Task description »
Copy the listing lines from the one containing "You are a computer-use" through the one containing "(x=937, y=34)", both included, reproducing them exactly as they appear and leaving out the pictures.

Stored records »
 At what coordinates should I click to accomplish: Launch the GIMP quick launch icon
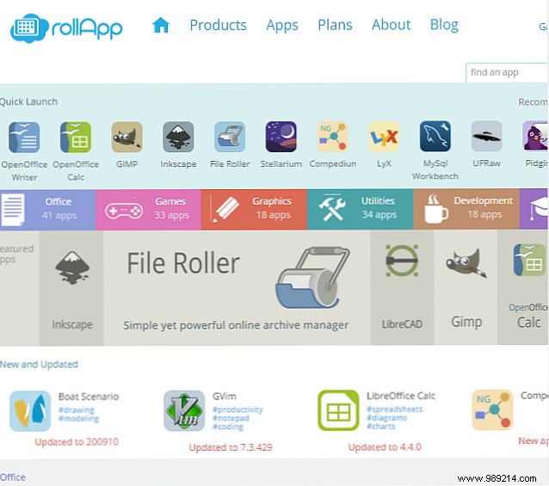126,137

==

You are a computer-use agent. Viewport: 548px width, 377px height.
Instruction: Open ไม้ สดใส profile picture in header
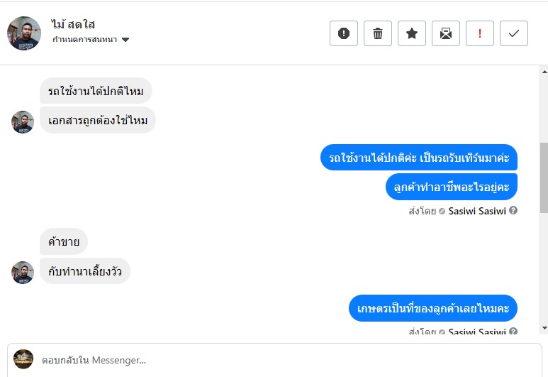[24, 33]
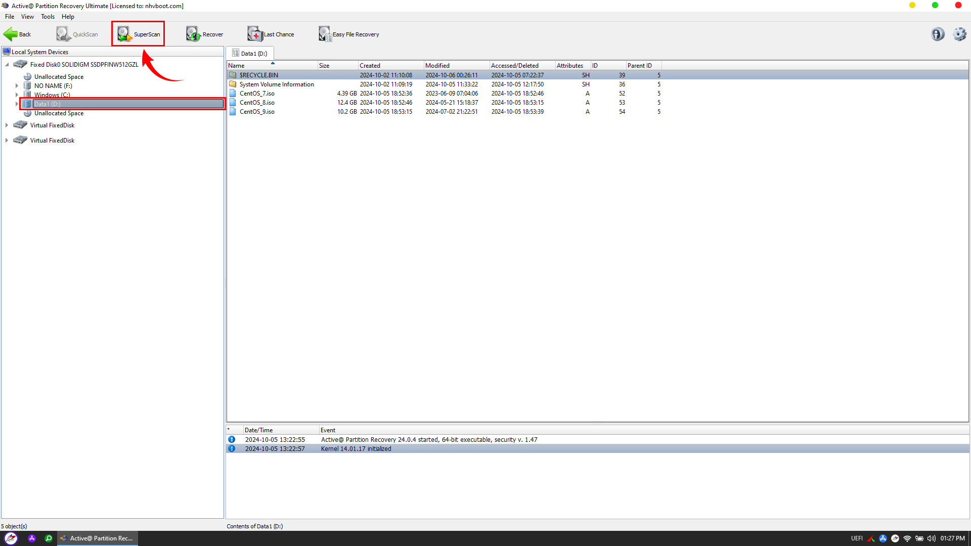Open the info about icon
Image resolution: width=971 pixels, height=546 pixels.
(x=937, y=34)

--

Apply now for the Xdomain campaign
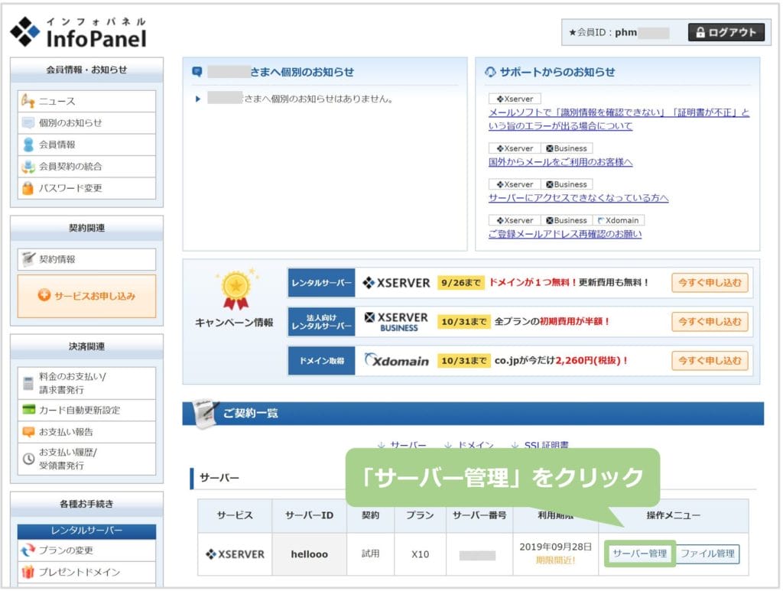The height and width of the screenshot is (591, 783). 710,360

Result of the exercise »
You are a computer-use agent. Viewport: 548px width, 377px height.
Instruction: Open ไม้ สดใส profile picture in header
[24, 33]
Open the info about icon
Image resolution: width=971 pixels, height=546 pixels.
(x=937, y=34)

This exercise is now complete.